实施例1、对比例1、对比例2中分别采用cck-8法检测对细胞生长的半数抑制浓度,具体的cck-8法为:细胞经药物处理设定时间后,弃去原培养基,每孔加入100ul含有10%cck-8溶液的培养基,于二氧化碳培养箱中反应2h。取出96孔板,于450nm处用酶标仪测定吸光值。每孔的吸光值与活细胞数量成正比关系,细胞存活率(%)=(药物处理组吸光值-空白对照组吸光值)/(细胞对照组吸光值-空白对照组吸光值)×100%。
sasp对骨肉瘤细胞的生长抑制作用的实验结果如图1、2、3所示,fas对骨肉瘤细胞的生长抑制作用的实验结果如图4、5、6所示,sasp和fas的药物组合物对骨肉瘤细胞协同抑制作用的实验结果如图7、8、9所示,其中,图7、8、9中的0为未加药细胞对照组。
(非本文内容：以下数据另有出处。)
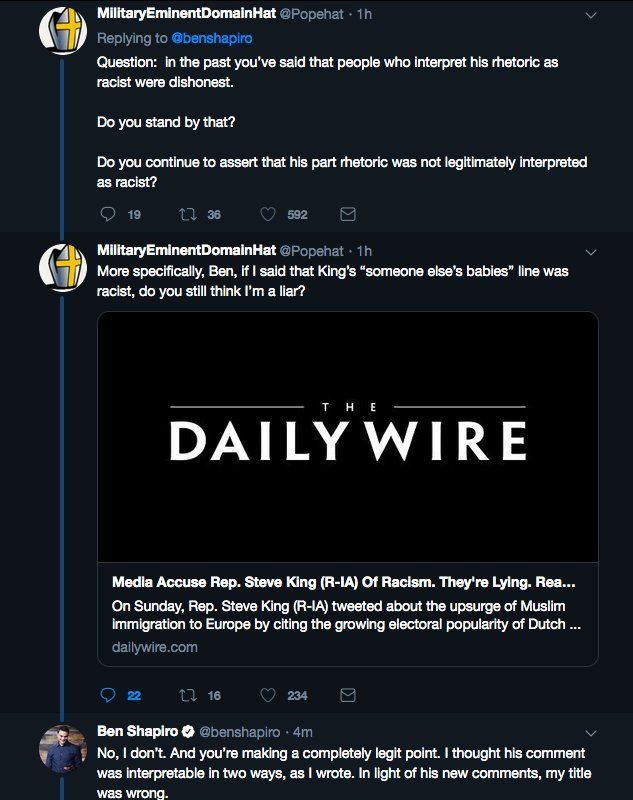633x800 pixels.
Task: Click the 1h timestamp on first tweet
Action: click(x=364, y=14)

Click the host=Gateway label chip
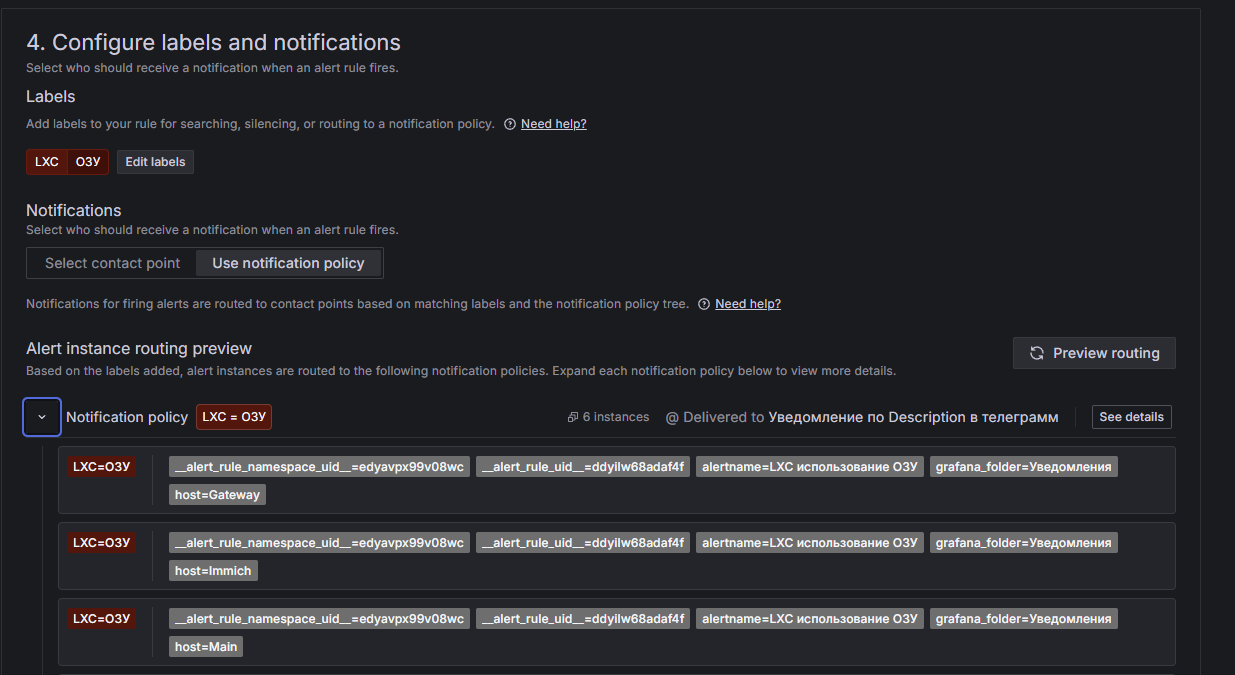click(x=217, y=495)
实验结果显示,sasp对三种人骨肉瘤细胞系mg63、mnng/hos、u2os均表现出浓度依赖性和时间依赖性抑制作用。fas对三种人骨肉瘤细胞系mg63、mnng/hos、u2os均无明显抑制作用。而sasp与fas联用,能够减少sasp发挥抑制作用的浓度,增强sasp抗骨肉瘤的作用。可见,fas可以促进sasp的抗骨肉瘤的作用,两者联合作用可以减少sasp的用量,同时又增强了sasp的抑制效果。
以上所述仅为本发明的较佳实施例而已,并不用以限制本发明,凡在本发明的精神和原则之内所作的任何修改、等同替换和改进等,均应包含在本发明的保护范围之内。